Un tête-à-tête d’une poignée de minutes entre Randall Schwerdorffer et la mère de Jonathann Daval a provoqué la colère du procureur de la République. Me Schwerdorffer est poursuivi pour violation du secret de l’instruction. Analyse.

« Je ne fuis pas le débat, bien au contraire : j’ai très envie qu’il se tienne, et le plus vite possible ! » Coutumier des plaidoiries habitées, Me Randall Schwerdorffer ne cache pas son impatience d’en découdre et d’engager « un débat d’intérêt public : celui de la liberté d’expression de l’avocat dans une société démocratique. » 

Le 7 décembre dernier, à l’occasion d’une pause cigarette lors de la confrontation marathon entre son client Jonathann Daval et la belle-famille de ce dernier, il échange quelques mots avec la mère du mis en examen sur le parvis du palais de justice. Un moment capturé par les objectifs de tous les medias présents ce jour-là. Un tête-à-tête d’une poignée de minutes qui provoque la colère du procureur de la République.
 
Quelques instants plus tard, Martine Henry, la maman de Jonathann, est raccompagnée manu militari sur le trottoir d’en face par le service de sécurité du palais. C’est assise sous l’abri bus qu’elle attendra de longues heures durant des nouvelles de son fils. C’est là qu’elle apprendra de la bouche des journalistes qu’il est passé aux aveux.
 

"Je ne leur ai pas répondu"


Que s’est-il donc dit ce jour-là qui mérite procès ? Le pénaliste bisontin recadre lors d’un entretien qu’il accorde à France 3 le 28 janvier dernier : « Je n’ai parlé qu’à la mère de Jonathann Daval. C’est elle qui est venue me voir, qui m’a demandé comment allait son fils. Je lui ai répondu. J’ai été sollicité par quelques journalistes qui étaient sur place : je ne leur ai pas répondu. Et surtout, je n’ai pas dit ce qui était essentiel dans le cadre de cette confrontation, qu’il y avait eu des aveux ! »

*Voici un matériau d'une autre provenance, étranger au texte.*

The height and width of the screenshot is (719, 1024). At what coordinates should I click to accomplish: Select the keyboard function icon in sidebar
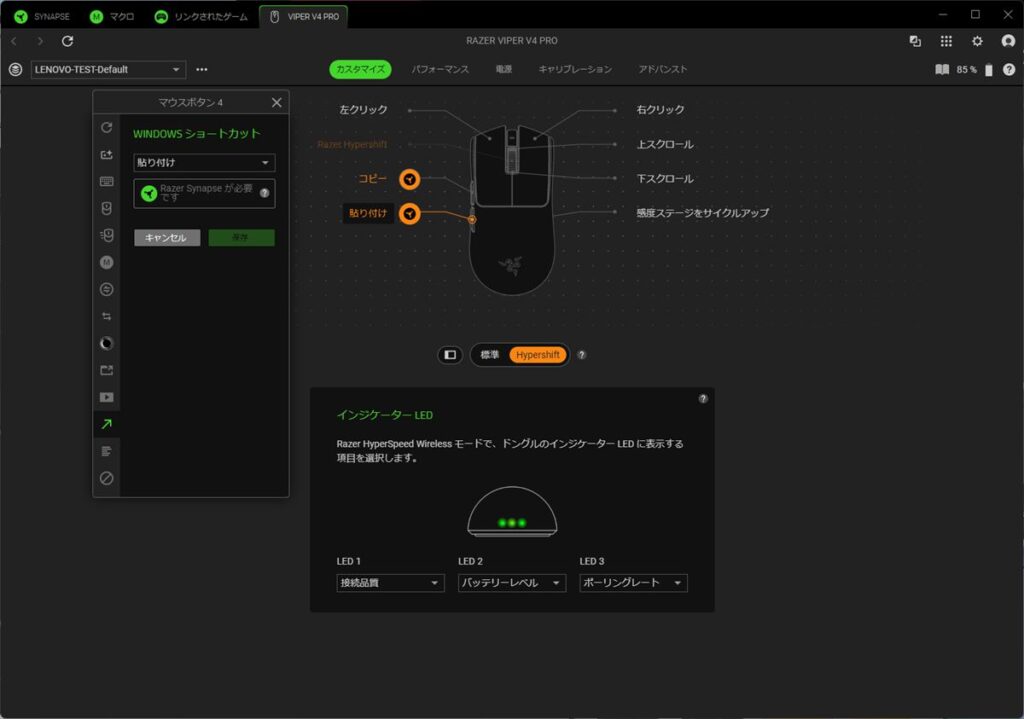click(x=107, y=181)
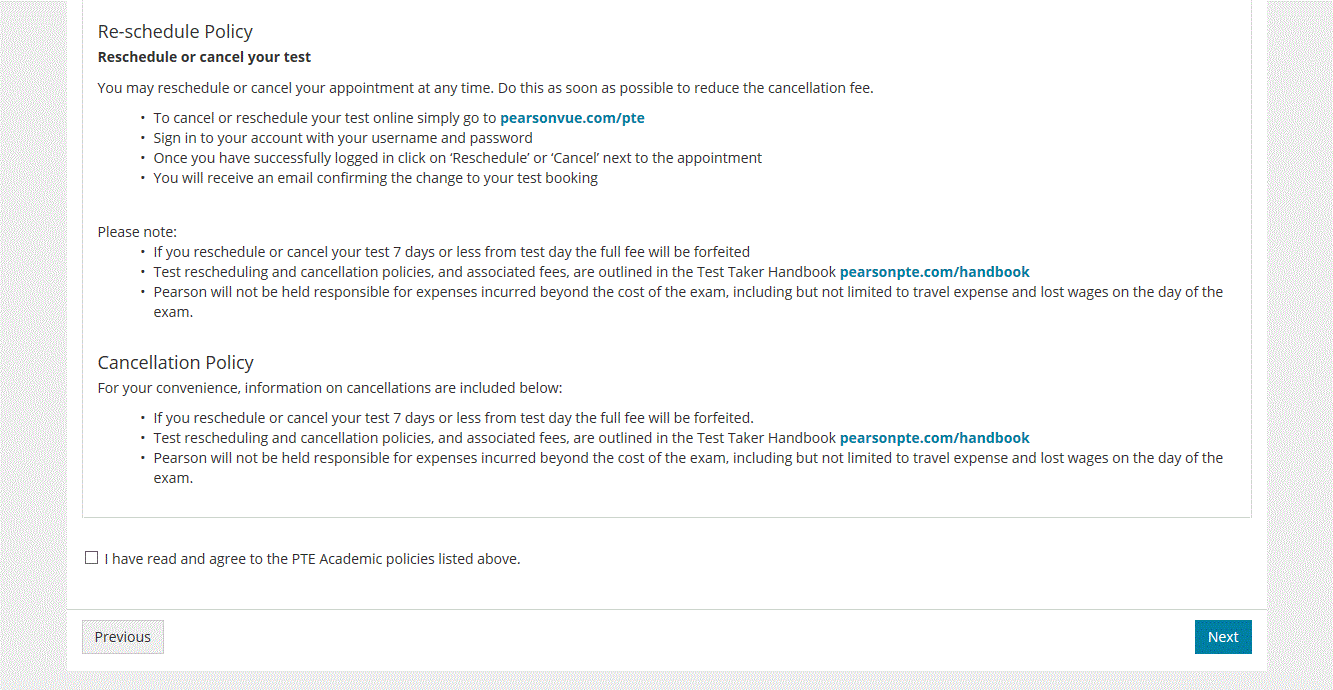Click the 'I have read and agree' label text

[x=312, y=559]
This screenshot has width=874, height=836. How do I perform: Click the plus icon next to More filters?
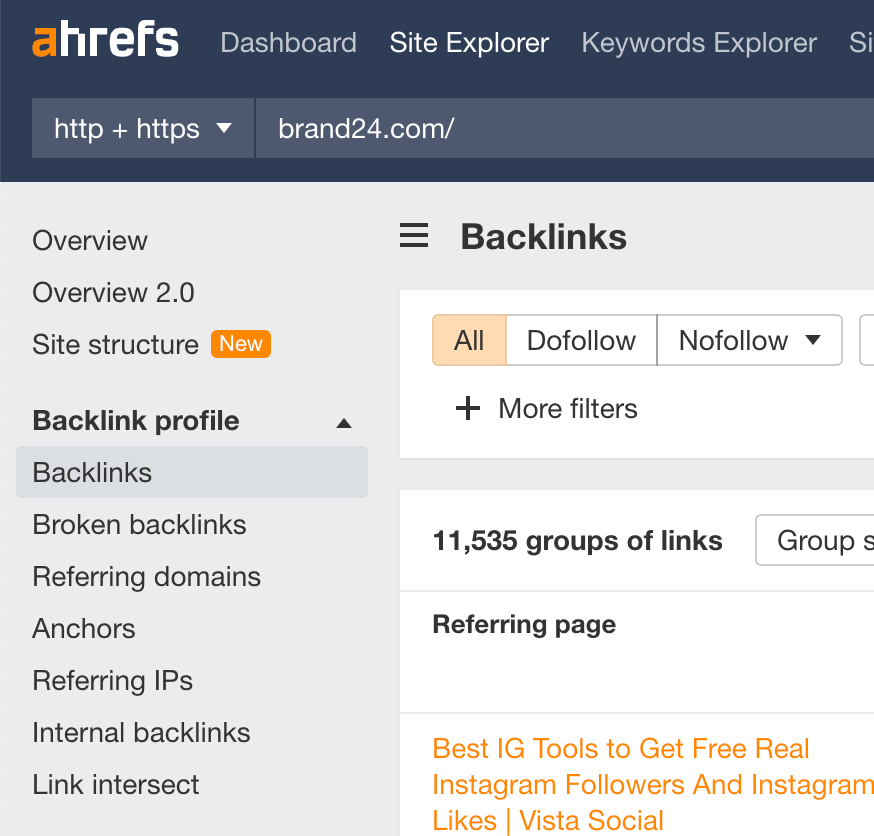(468, 408)

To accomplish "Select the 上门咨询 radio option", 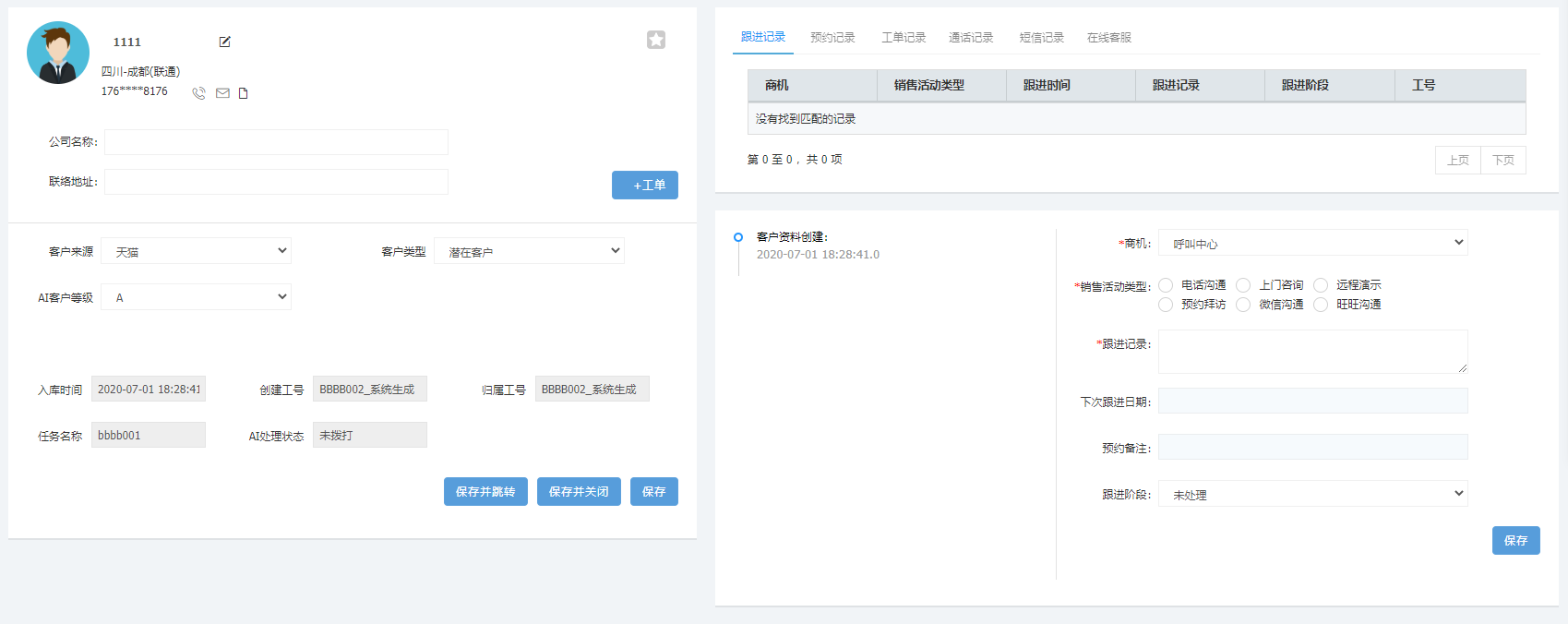I will point(1243,285).
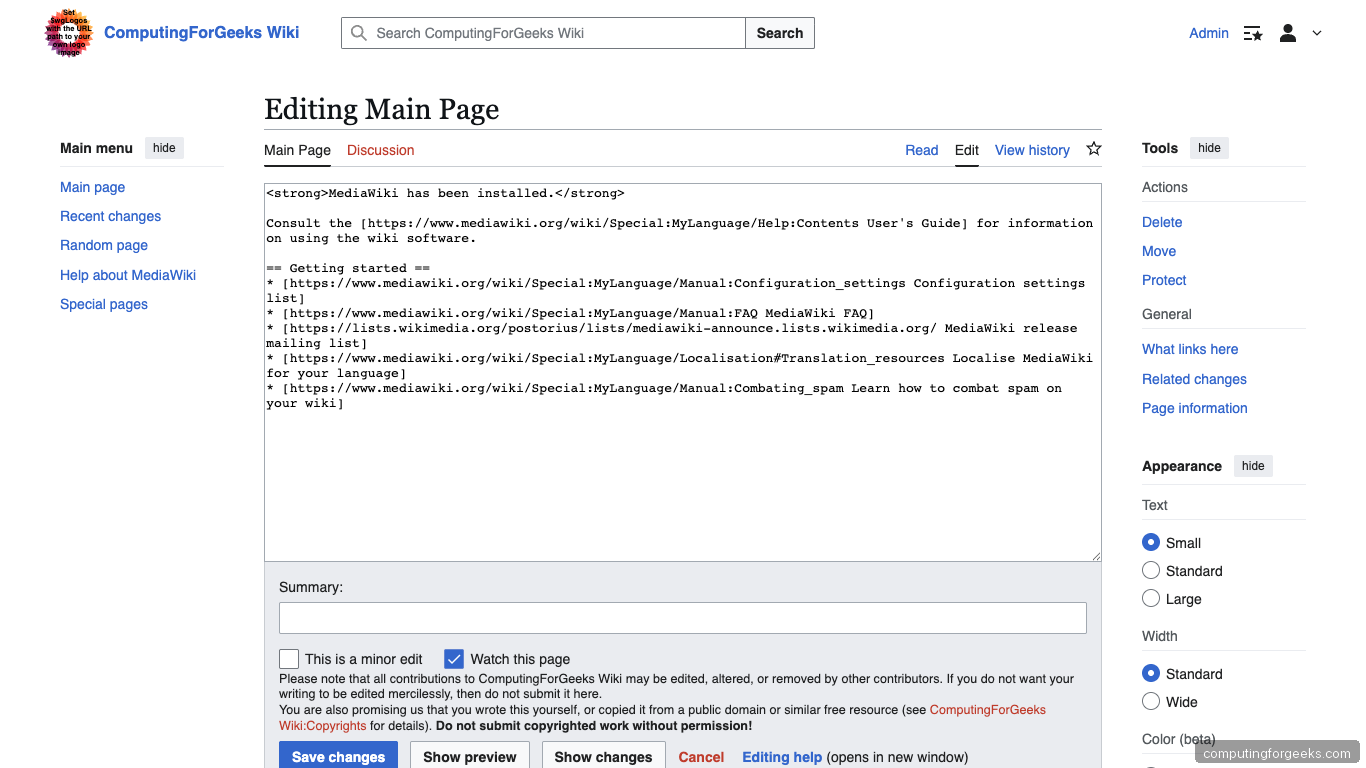This screenshot has height=768, width=1366.
Task: Select Standard text size
Action: click(1151, 570)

L’avocat reconnaît avoir évoqué les pleurs de son client, la photo du chat présentée par la mère d’Alexia, mais rien de plus. « Parler de l’état émotionnel de son client, y compris dans le cadre d’une confrontation, est quelque chose de très habituel. Ca ne touche pas au fond de l’affaire, à la qualité de l’enquête ni à la manifestation de la liberté. »

Joints par téléphone, les deux conseils choisis par Me Schwerdorffer pour le représenter promettent un grand moment à la barre.
 


Son avocat dénonce un procès « gravissime »


Pour Me Antoine Fittante du barreau de Metz il ne s’agit rien moins que de défendre le devoir d’humanité et la liberté d’expression de l’avocat, et à travers lui de ses 65 000 confrères français. Il dénonce un procès « gravissime » qui touche aux libertés fondamentales et cite d’emblée une décision du Conseil Constitutionnel en date du 2 mars 2018. Les 9 sages avaient alors reconnu aux parties, et donc à la défense, le droit de communiquer des informations sur le déroulement d’une enquête ou d’une instruction. Un texte qui sonne du même coup la fin du monopole de la parole détenu jusqu’à présent par le parquet. Un usage de préséance que la France semble être le seul pays d’Europe à pratiquer. Et Me Schwerdorffer de souligner malicieusement que le seul pays à faire de même n’est autre que la Russie…

Me Jean-Baptiste Euvrard, avec qui Randall Schwerdorffer a travaillé de nombreuses fois, n’est pas moins disert. « Le ministère public n’a pas à se faire comptable des propos d’un avocat qui exerce la défense. » Il est formel, après avoir longuement fouillé dans la jurisprudence avec son confrère, à sa connaissance, « jamais un procureur n’avait jusqu’à présent cité un avocat sur ce motif. »

Une première qui, bien loin de museler un avocat aguerri et atypique, pourrait ouvrir une véritable boîte de Pandore pour la justice. Les débats, qu’ils aient lieu à Lons-le-Saunier ou dans une autre juridiction promettent d’être pointus et passionnants.